Here is a Zen rollerball wrapped in some beautiful Camphor Burl. I planned to make the pen with Thuya Burl and grabbed this blank. Upon cutting and turning it, I think it is Camphor Burl based on the smell.
It had a Vicks Vapo Rub smell instead of a spicy one.

I think the blank is more beautiful than Thuya Burl due to the chatoyance.

Does anyone know where I can get more blanks like this?
Thank you

Reactions: EyeCandy! 7 | Way Cool 1 | +Karma 1


----------



## Jerry B (Oct 6, 2016)

very nice 
I'm a little biased towards Thuya Burl and how much I love how it looks when finished, but if you were going to get confused, Camphor Burl is an excellent species to do so

Reactions: Agree 2


----------



## Spinartist (Oct 6, 2016)

Karl_99 said:


> Here is a Zen rollerball wrapped in some beautiful Camphor Burl.

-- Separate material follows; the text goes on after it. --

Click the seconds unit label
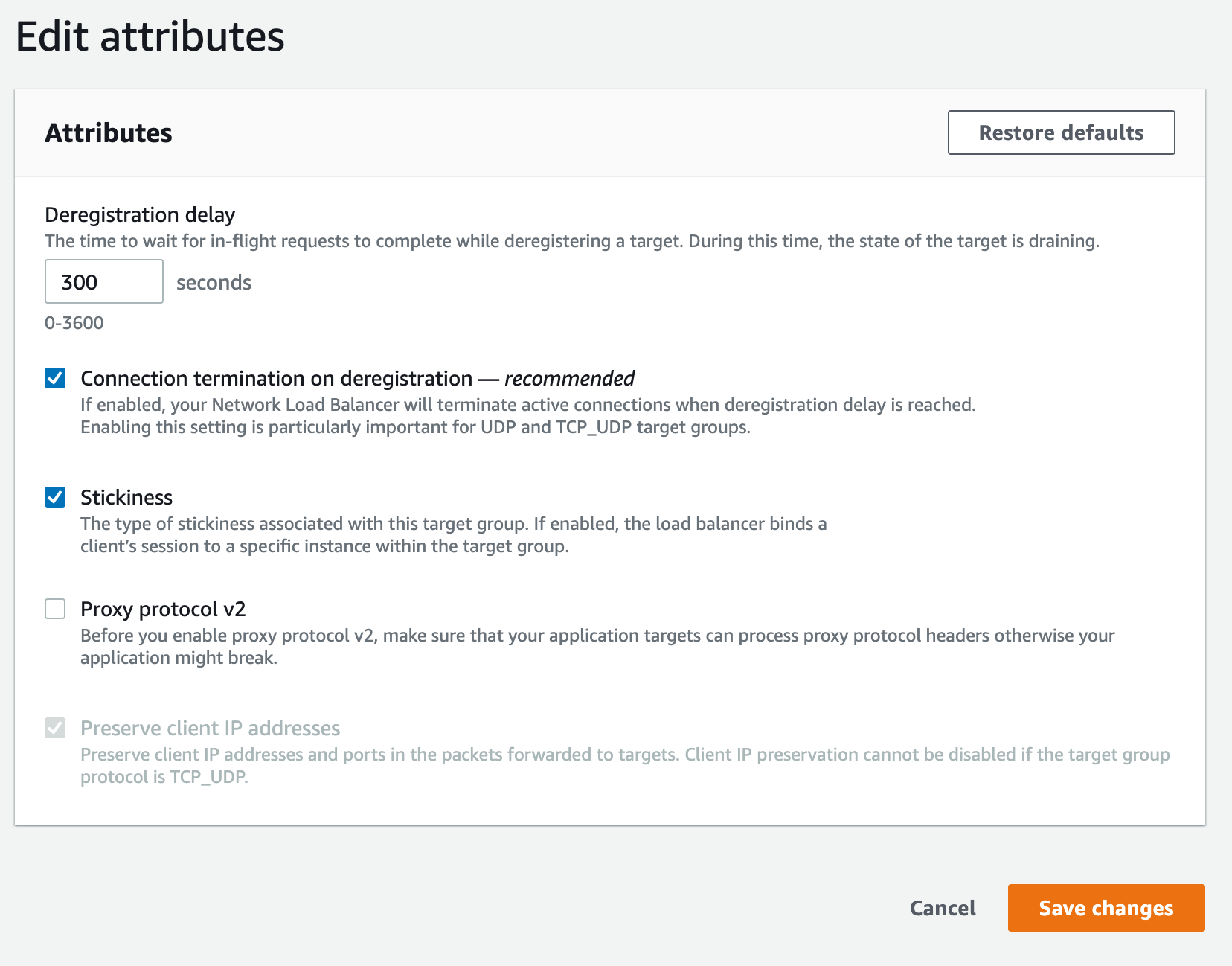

I planned to make the pen with Thuya Burl and grabbed this blank. Upon cutting and turning it, I think it is Camphor Burl based on the smell.
> It had a Vicks Vapo Rub smell instead of a spicy one.
> 
> I think the blank is more beautiful than Thuya Burl due to the chatoyance.
> ...




I got a few!! What you have to trade?


----------



## Spinartist (Oct 6, 2016)

Did you get it from the pen box swap??  I think I put one in there.


----------



## Karl_99 (Oct 6, 2016)

I did get a blank in the pen box swap, but this was not it.


----------



## Karl_99 (Oct 6, 2016)

Spinartist said:


> I got a few!! What you have to trade?


Have a lot of pen blanks...what kinds do you like or are interested in getting?


----------



## Spinartist (Oct 6, 2016)

Karl_99 said:


> Have a lot of pen blanks...what kinds do you like or are interested in getting?




Have to think about it. I'll check my stock tomorrow if I'm still alive after the storm.

Reactions: Like 1


----------



## rdabpenman (Oct 7, 2016)

Great looking piece of timber.

Les

Reactions: Thank You! 1


----------



## Spinartist (Oct 7, 2016)

I didn't have time to look today. Maybe tomorrow.


----------



## ripjack13 (Oct 8, 2016)

Nice Karl....real nice.....

Reactions: Thank You! 1


----------



## Spinartist (Oct 12, 2016)

@Karl_99 My camphor burl stock is low so I can't help you out with any now.


----------



## Karl_99 (Oct 12, 2016)

@Spinartist No worries...thanks for checking


----------



## Spinartist (Nov 10, 2016)

Karl_99 said:


> @Spinartist No worries...thanks for checking




Karl,

Found another primo camphor burl chunk I'd forgotten about. As good or better than the one in your pict.
What size blank do you need? I can get at least 8 Wall St. II blanks from the best part of this burl. Your Zen pen takes a longer blank.
Got some killer curly camphor too!! 
Starting a 3 day show in morning so I'll be busy all weekend $$$$.

Lee


----------